Extended warranty for the LEAF?

Dollar Sign

Probably not

In response to a reader comment, we thought that we would address this topic, as there are many different approaches to the thought process. Keep in mind, these are just our thoughts. Others may disagree for various reasons.

As a rule, I am against extended warranties of any kind – home electronics, appliances, automobiles, you name it. Keep in mind that an extended warranty (as opposed to an original warranty) is essentially an insurance policy. (Have you seen the headquarters offices of insurance companies?) Recently I have rethought this position in one area – mobile phones. My wife and I have together gone through replacing four mobile phones over the past four years due to accidental damage. Because of their constant use and exposure to accidental damage, this is probably the only area that I would recommend anything beyond the manufacturer’s warranty. I do recall that many years ago I did buy an extended warranty on a vehicle (only because I could get it at cost), and it did not pay off, even at its reduced price.

In the case of the LEAF, I believe it is even less necessary due to the design of the vehicle. An AC synchronous electric motor (such as that used in the LEAF) essentially just has two moving parts – the stator and the rotor.
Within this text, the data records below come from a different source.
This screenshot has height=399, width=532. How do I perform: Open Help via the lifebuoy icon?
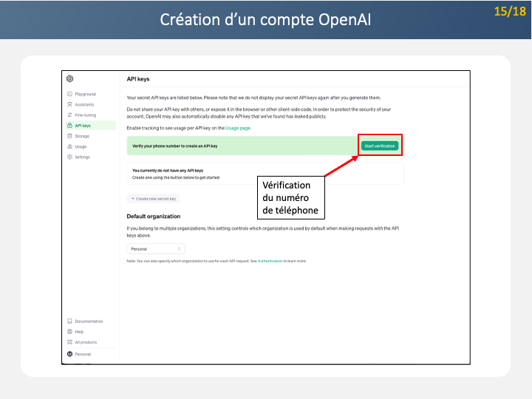69,332
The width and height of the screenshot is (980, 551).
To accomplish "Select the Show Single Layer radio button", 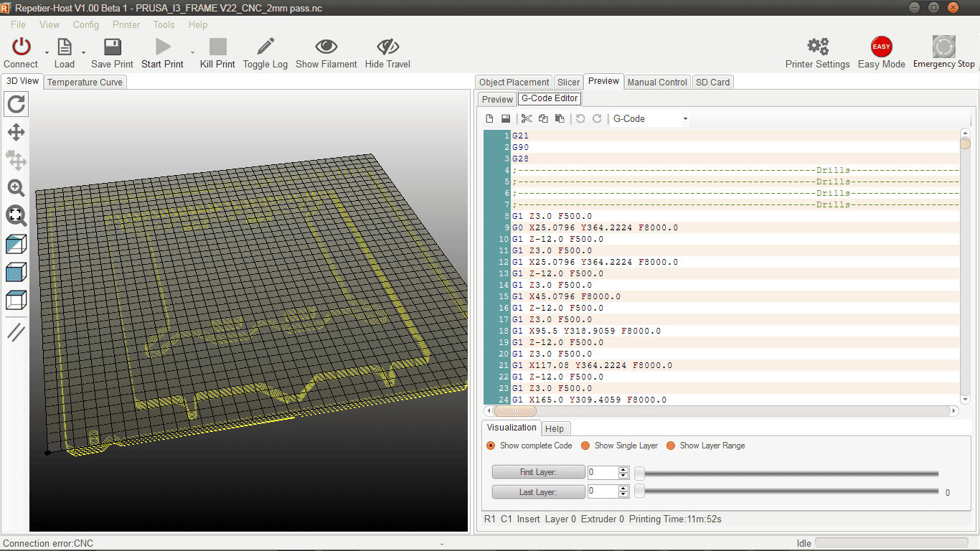I will 587,445.
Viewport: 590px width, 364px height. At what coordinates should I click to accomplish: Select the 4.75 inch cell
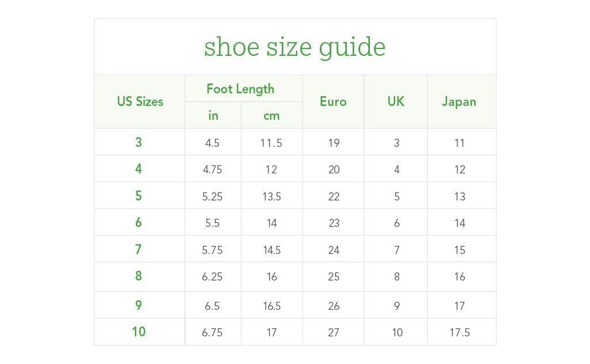[x=212, y=170]
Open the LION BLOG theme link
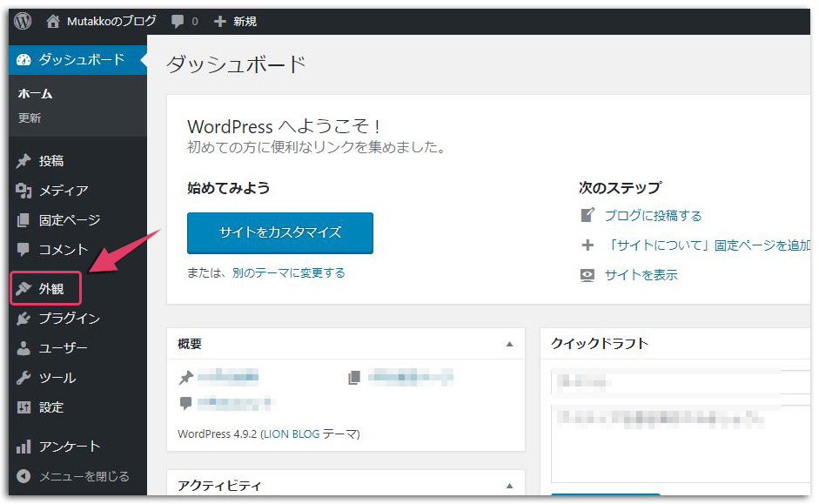Screen dimensions: 819x504 pyautogui.click(x=290, y=433)
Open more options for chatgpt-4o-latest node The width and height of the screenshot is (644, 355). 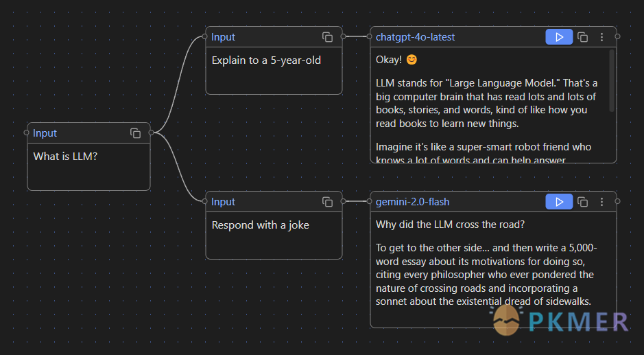[x=602, y=37]
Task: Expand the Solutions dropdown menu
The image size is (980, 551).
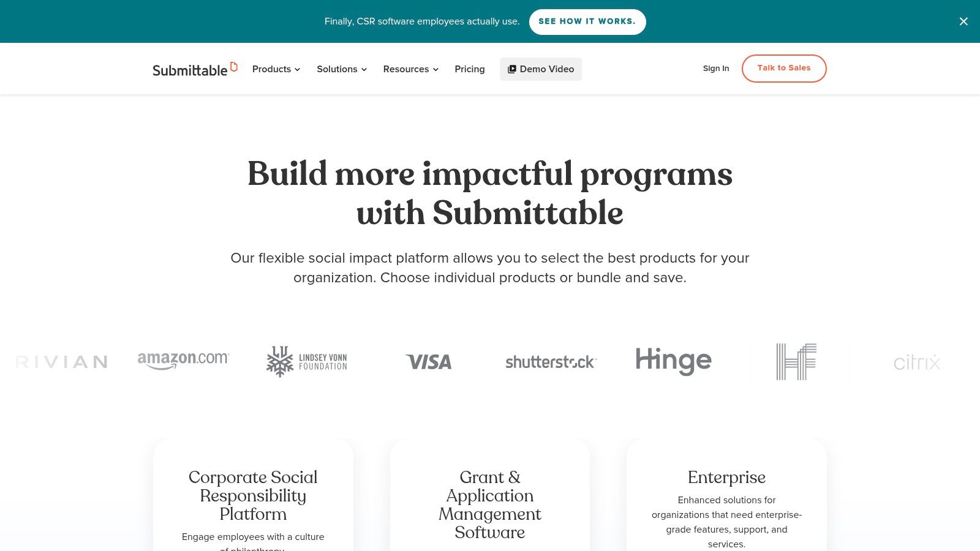Action: click(x=342, y=69)
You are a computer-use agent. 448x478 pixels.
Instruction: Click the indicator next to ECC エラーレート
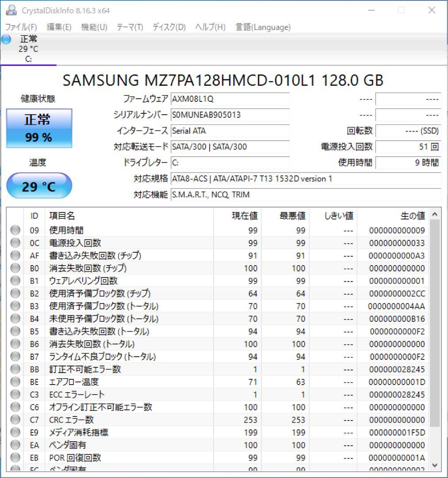coord(15,394)
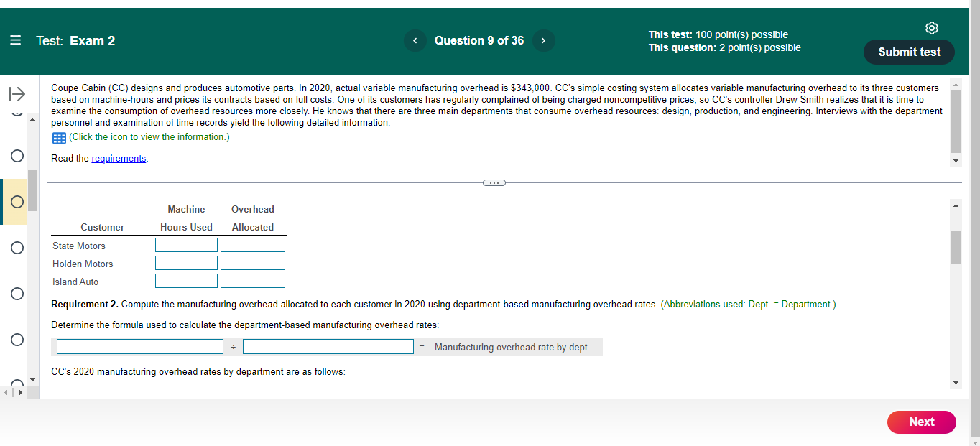
Task: Select the highlighted question circle in the sidebar
Action: pyautogui.click(x=16, y=202)
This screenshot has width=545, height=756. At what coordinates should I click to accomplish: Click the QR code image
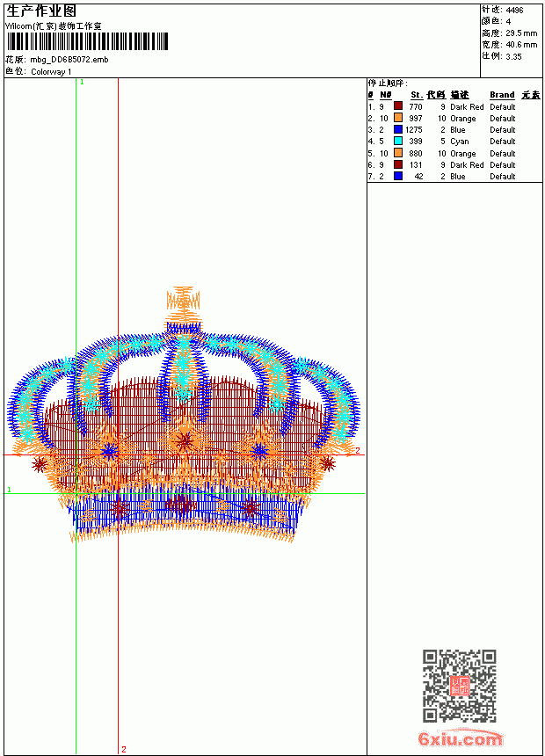[459, 686]
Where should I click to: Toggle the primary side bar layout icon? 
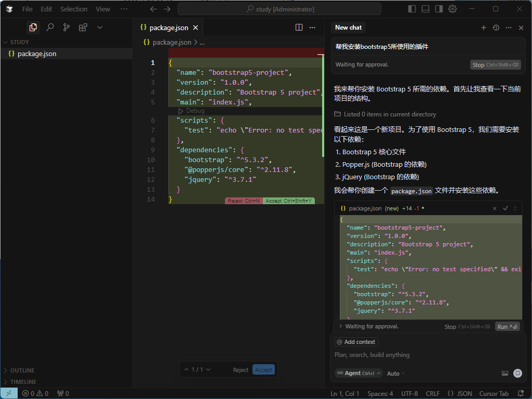point(412,9)
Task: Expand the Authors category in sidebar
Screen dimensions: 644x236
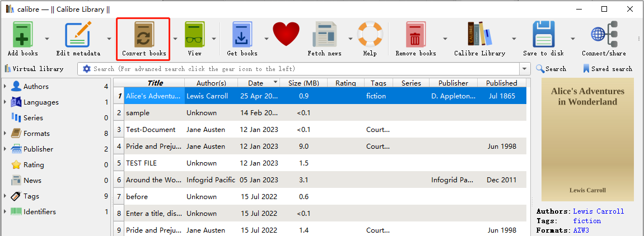Action: click(5, 87)
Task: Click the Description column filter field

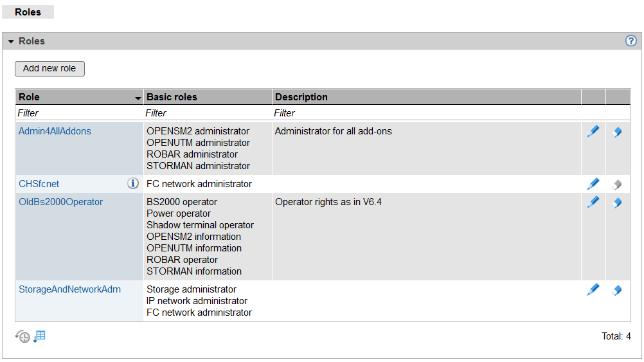Action: click(425, 113)
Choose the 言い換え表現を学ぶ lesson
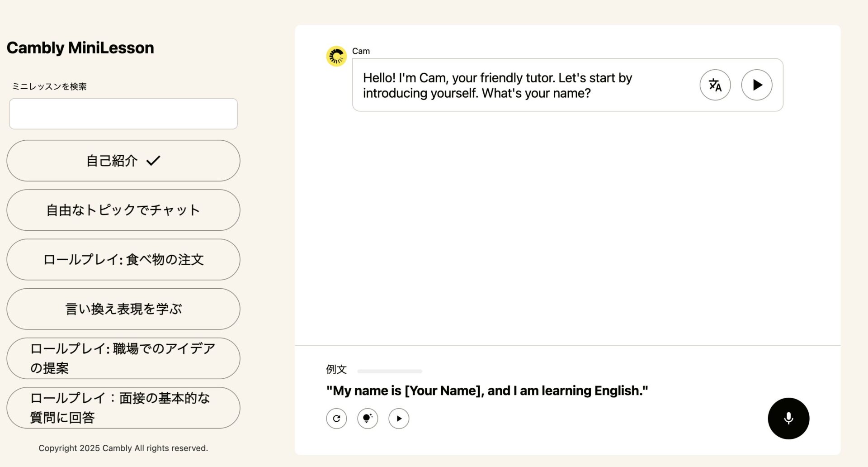Image resolution: width=868 pixels, height=467 pixels. [123, 309]
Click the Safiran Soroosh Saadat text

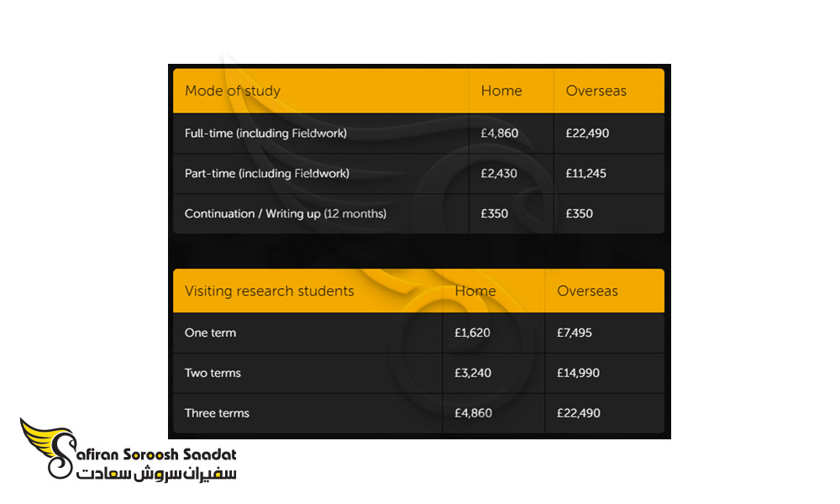tap(156, 454)
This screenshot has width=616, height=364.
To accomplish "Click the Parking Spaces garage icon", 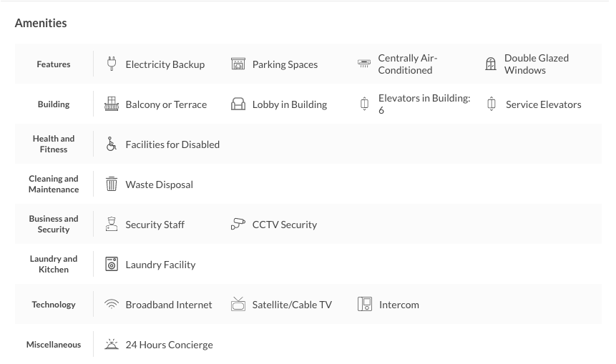I will 238,64.
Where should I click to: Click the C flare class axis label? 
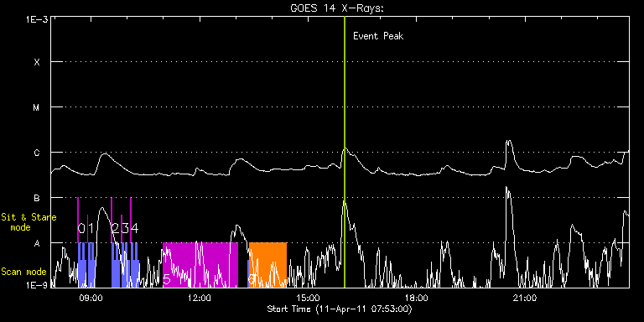click(37, 153)
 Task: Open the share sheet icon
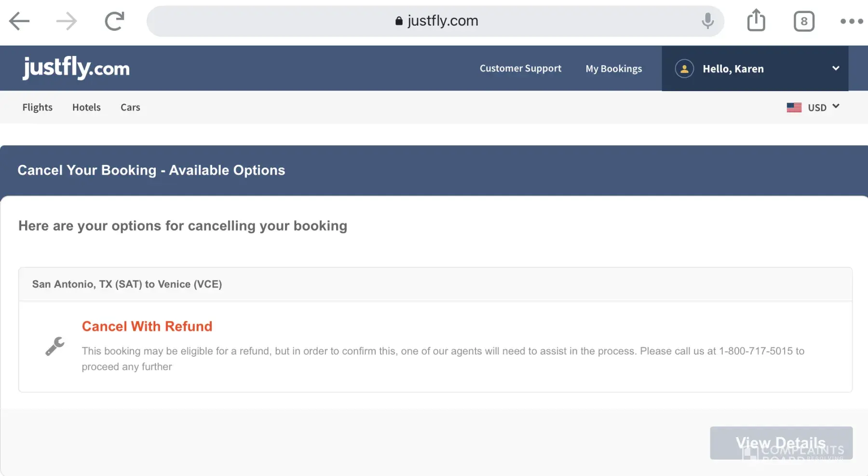[x=756, y=21]
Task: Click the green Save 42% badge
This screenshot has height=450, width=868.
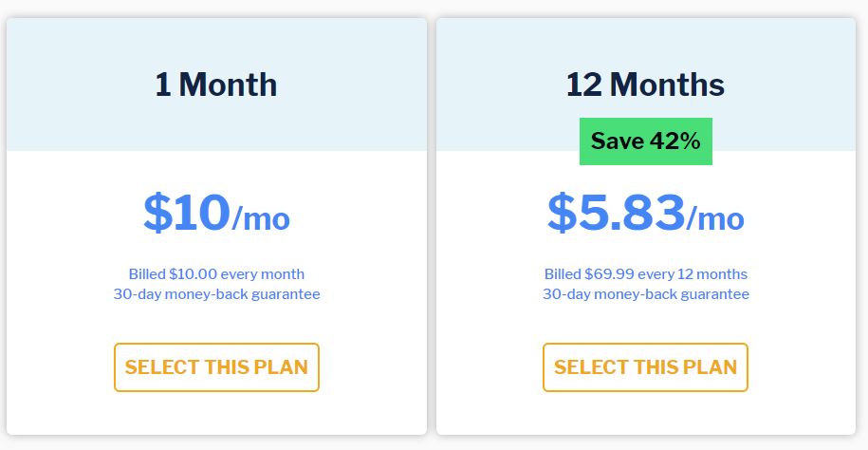Action: (x=645, y=141)
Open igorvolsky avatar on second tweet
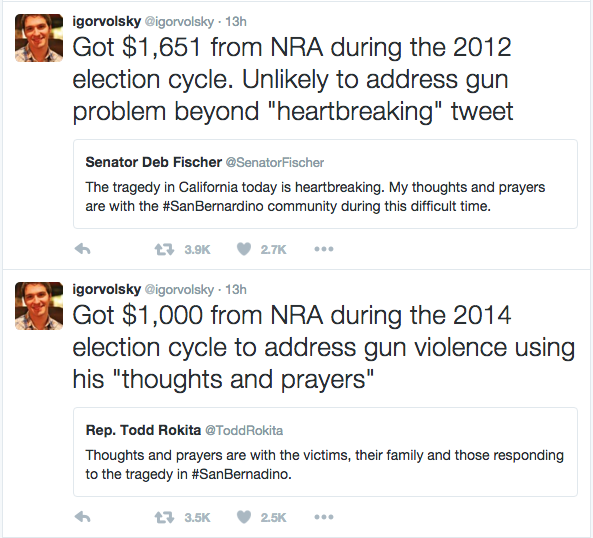This screenshot has height=538, width=593. pos(39,306)
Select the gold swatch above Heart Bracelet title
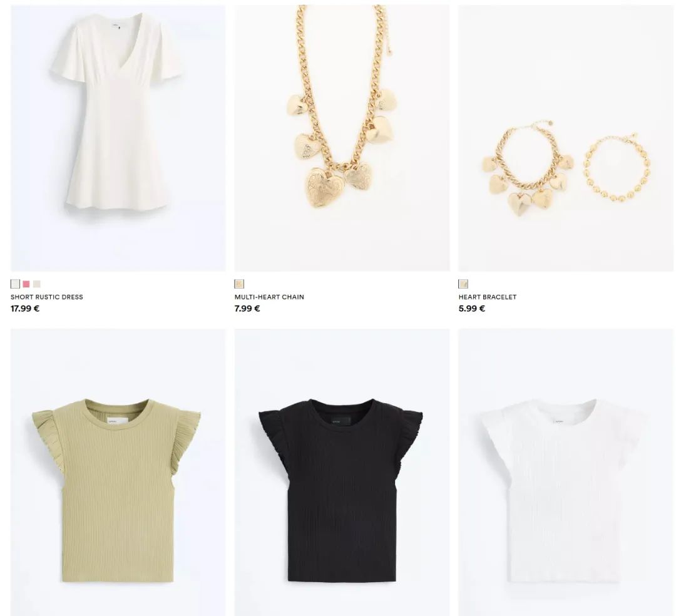 (x=463, y=284)
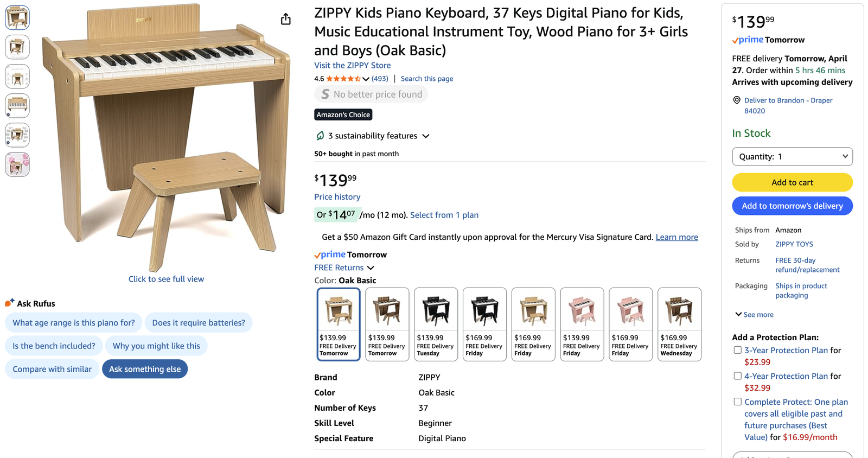The width and height of the screenshot is (868, 458).
Task: Enable Complete Protect plan checkbox
Action: point(737,402)
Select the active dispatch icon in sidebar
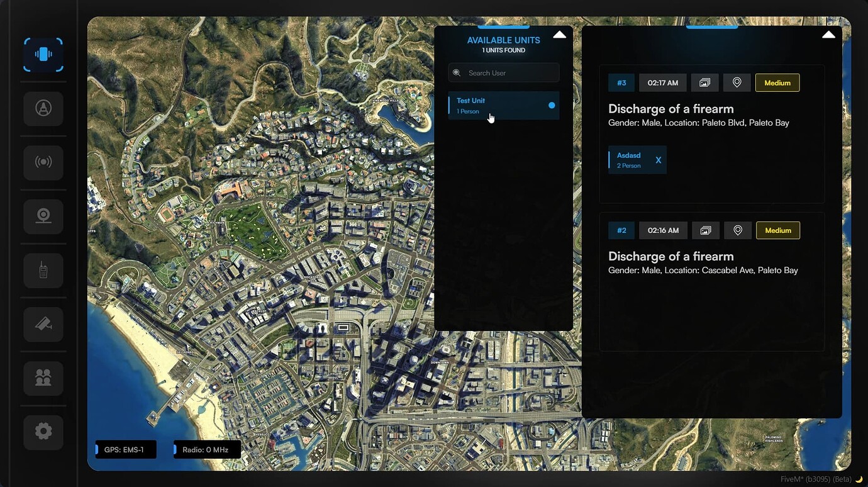 pyautogui.click(x=43, y=54)
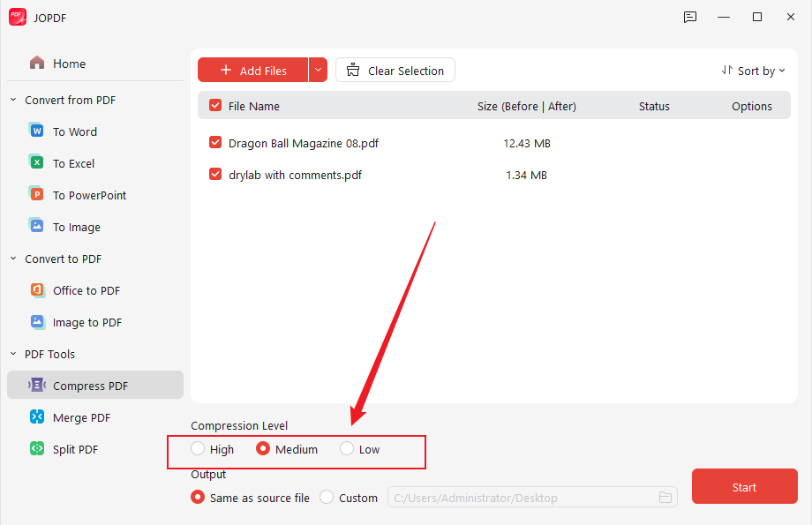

Throw in a couple bearings, and that’s about it. I don’t even want to try counting how many moving parts are in a contemporary internal combustion engine (ICE). In addition, brakes will get less wear and tear due to the regeneration offered by the electric drivetrain, and that is another source of reduced potential cost.

The flip side is the infamous “first year” reputation. “Never buy the first year production of anything!” we often hear from well meaning friends. Why not? Our current back-up vehicle is the first year production of the previous generation Nissan Quest – 2004. It currently has over 90,000 miles on it and has had no out of warranty repair work done. There were some early recalls, which Nissan took care of quickly and without undue distress to our household. “Aha…” say the naysayers. “We told you so!”

A quick look at the Federal Government’s recall website shows that as of today, just this month there have been 28 motor vehicle recalls for vehicles of all types – cars, trucks and motorcycles. Only one that we saw – the 2012 Honda Civic – happened to be the first year of production of a significant model change, or an all new model. Manufacturer’s experience recalls all the time, for all sorts of reasons. Many of these vehicles have been in production for many years. Suppliers change. Real world demands are more rigorous than the carefully calibrated computer simulations. The reasons are endless. Stuff happens.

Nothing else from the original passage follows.